Первый шаг к мечте — страница 25 из 43

Всю семью он нашел в библиотеке, что было само по себе удивительным. Липатовы не относились к людям, которые жить не могли друг без друга, и обычно предпочитали проводить время порознь. И вот на тебе, волей случая собрались в одной комнате. Даже Вера Георгиевна, бледная, с красными глазами и дрожащими руками, но все-таки была здесь. Даже Марина Липатова, сидящая на максимальном расстоянии от свекрови и всем своим видом выражавшая недовольство. Даже вечно источающий обиду и протест Гоша.

— По какому поводу собрание? — уточнил Никита, обращаясь к сосредоточенному Рафику, который сидел в одном из кресел возле небольшого журнального столика и усердно объяснял что-то сидящей в соседнем кресле Нине. — Или случилось еще что-то, о чем я не знаю?

— Нет, ничего не случилось, — спокойно ответил Аббасов. — Именно для этого я и попросил всех быть здесь, на виду.

— А где Люба и Валя?

— Люба готовит обед.

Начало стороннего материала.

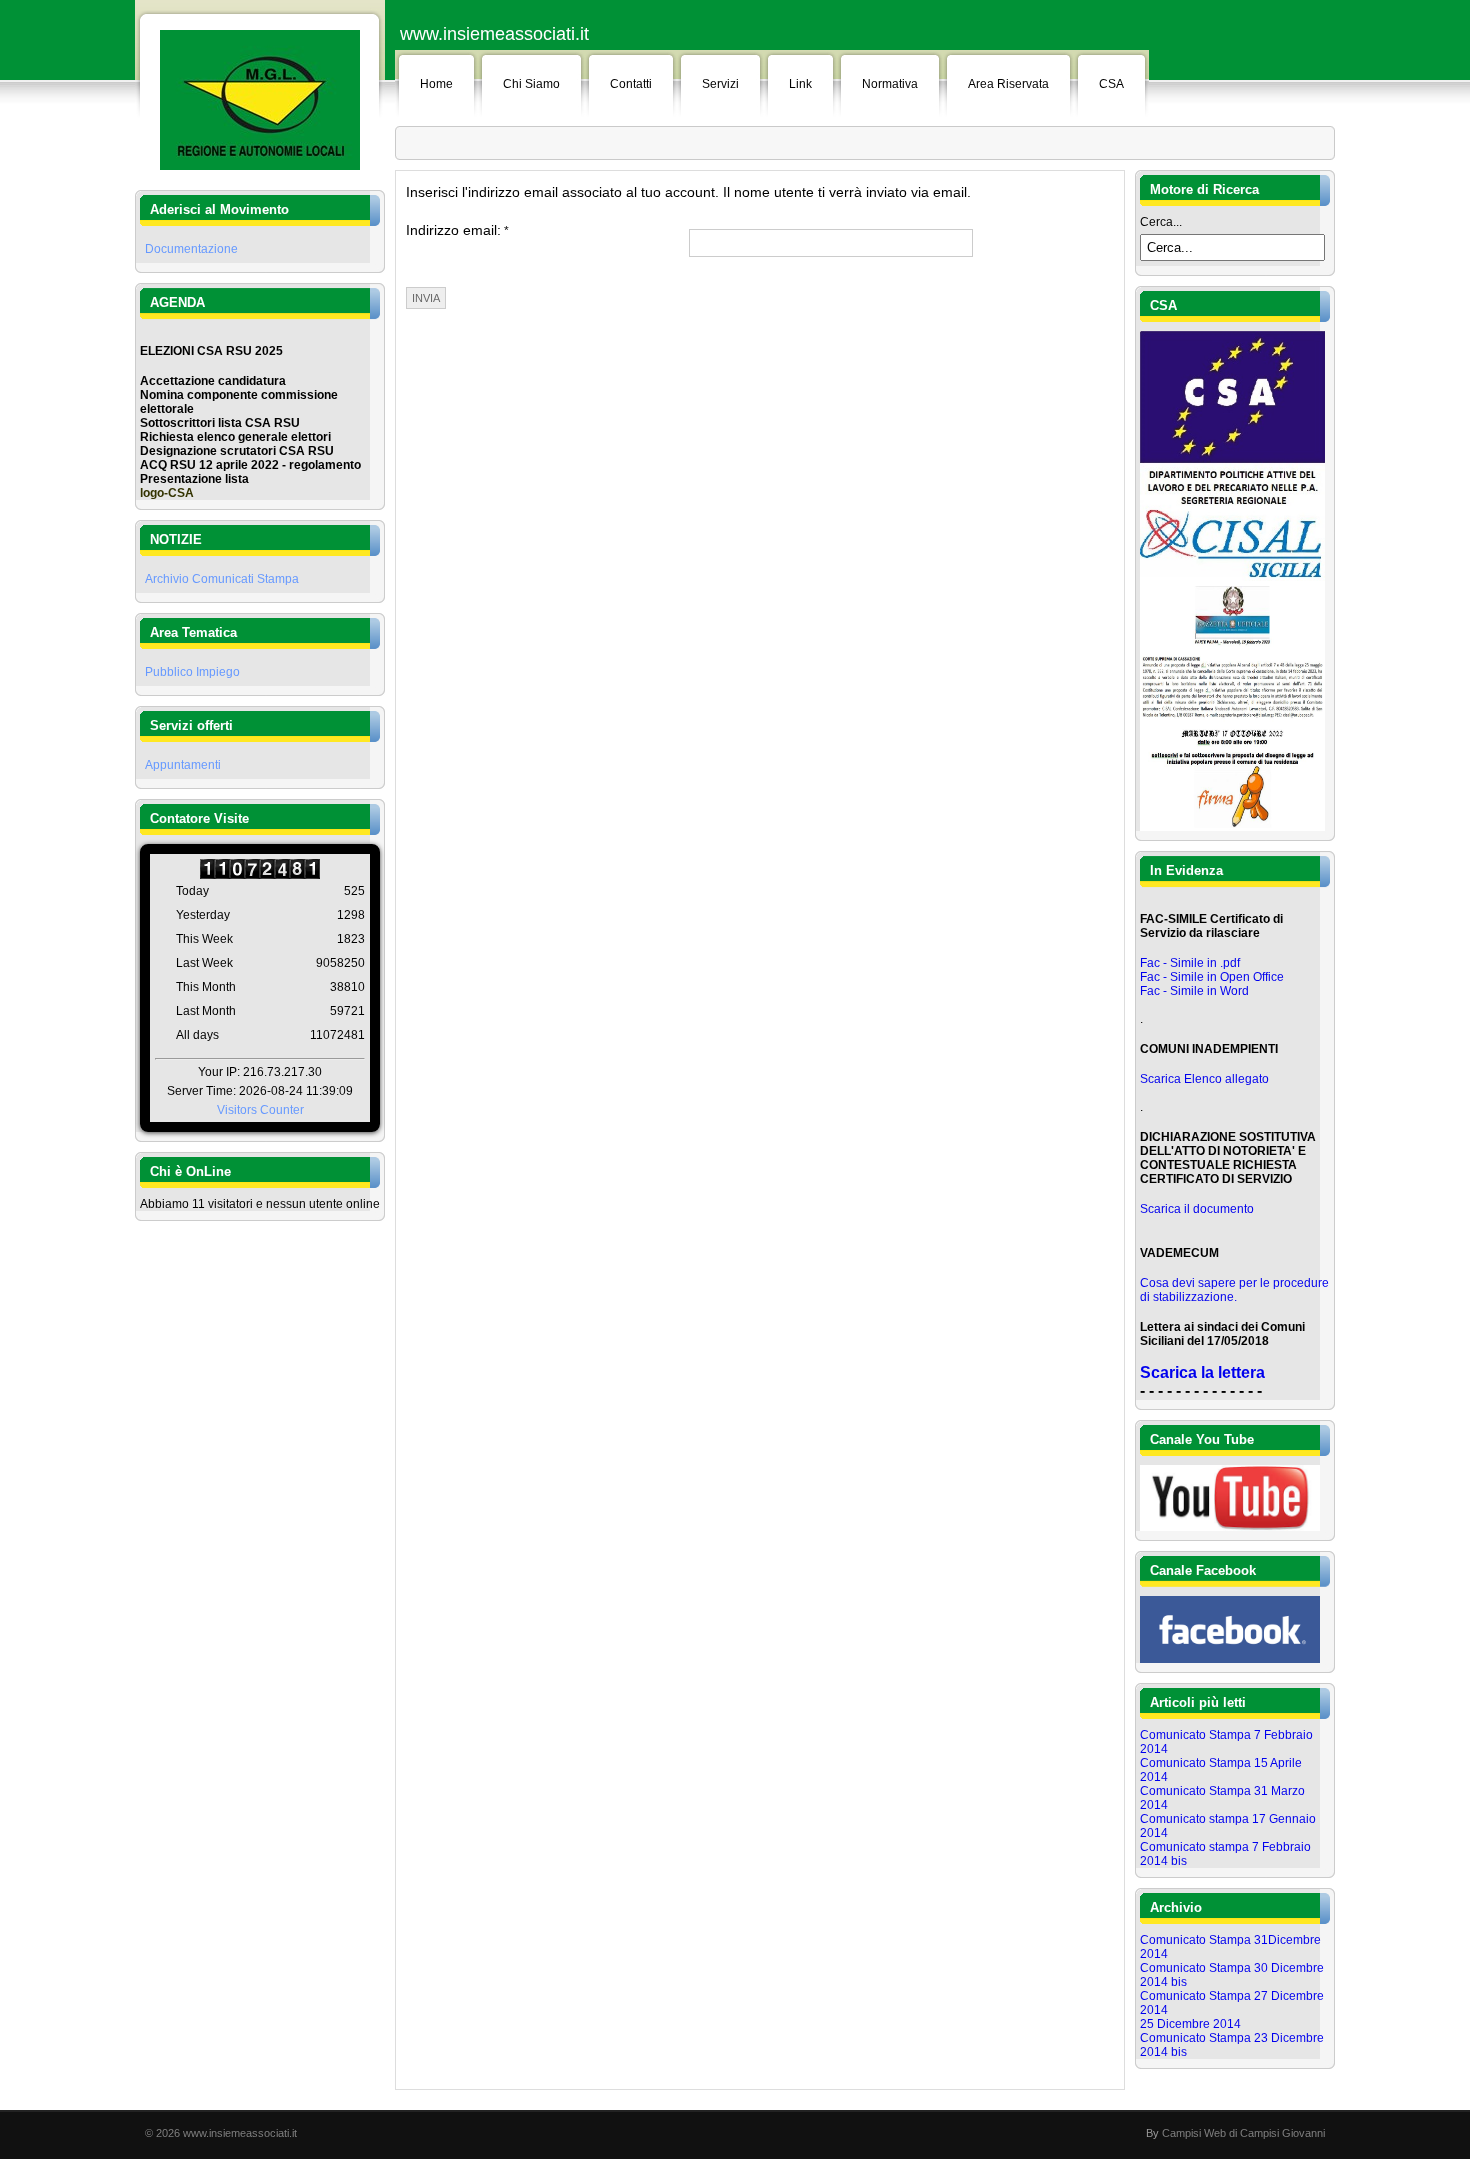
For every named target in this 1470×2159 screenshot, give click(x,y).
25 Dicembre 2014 (1190, 2024)
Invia (426, 298)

Валентину я отправил в город, выполнить ряд моих поручений. Я, несомненно, рад исполнить последнюю волю Георгия Егоровича и буду находиться здесь столько, сколько нужно, но моя работа требует определенных действий с моей стороны, поэтому я попросил Валентину мне помочь.

— Вы бы вполне могли съездить в город и сами, — пожал плечами Никита. — Никто из вас не давал подписку о невыезде. По крайней мере пока. Впрочем, я думаю, что в ближайшее время это изменится. Более того, я в этом практически убежден.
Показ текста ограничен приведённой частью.